One of the things I love about reading is that a good book can take you to another time and place. Linda Sue Park transports you to the same place–Sudan–and two different times in her book A Long Walk to Water (Clarion Books 2010). I can’t wait to share this Young Hoosier book with omy students this year. I know our librarian read it aloud to her 7th grade social studies class last spring, and they were hanging on the edge of their seats as they listened.
Two narrators tell their story of walking through war-torn Sudan. Nya, in 2008, spends her days walking through the heat to bring back water to her village. She makes the trek twice each day, once in the morning and once in the afternoon. There is not time for anything else in her days. Salva, in 1985, is walking, too. He is walking away from his destroyed village to find safety from the soldiers that would either kill him or force him to fight. One step after another, his walking leads him across borders to Ethiopia to Kenya to the United States to back home again. When their two paths cross, two lives might be changed.
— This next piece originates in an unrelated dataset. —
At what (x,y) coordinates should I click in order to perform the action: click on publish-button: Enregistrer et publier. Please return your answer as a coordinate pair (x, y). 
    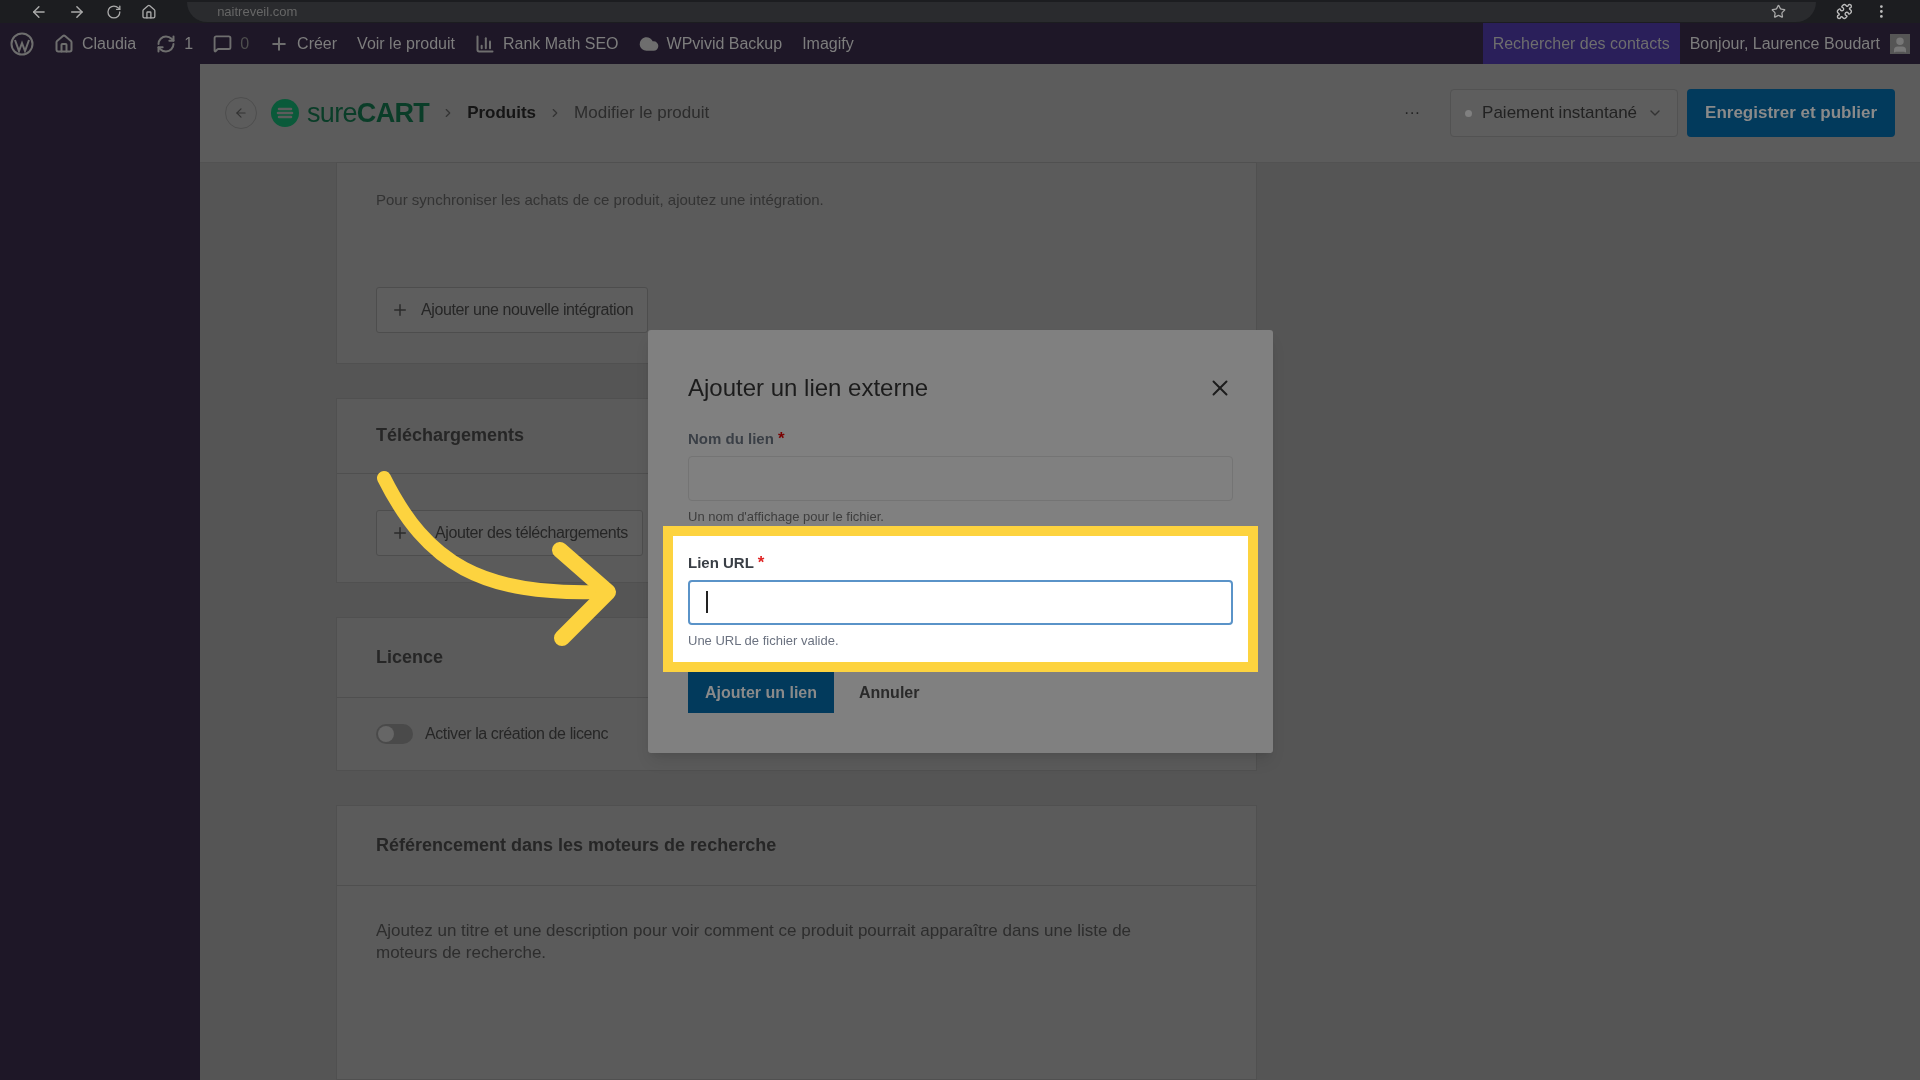
    Looking at the image, I should click on (1791, 113).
Even more inspiring that the story alone is the fact that it is based on the true story of the life of Salva Dut, who came to the United States as one of the first “Lost Boys” from Sudan. He went back to Sudan to find a way to help and founded Water for South Sudan to drill wells for villages like Nya’s. A well that provides clean, safe drinking water can transform the opportunities for an entire village and the surrounding countryside. I can’t imagine just surviving the things that Salva endured in his childhood. Salva did not just endure, he triumphed and returned to give back. After the story, Salva writes a message of hope that he wants to share with young people. It ends with these powerful words of encouragement:
“I overcame all the difficult situations of my past because of the hope and perseverance that I had. I would have not made it without these two things. To young people, I would like to say: Stay calm when things are hard or not going right with you. You will get through it when you persevere instead of quitting. Quitting leads to much less happiness in life than perseverance and hope.”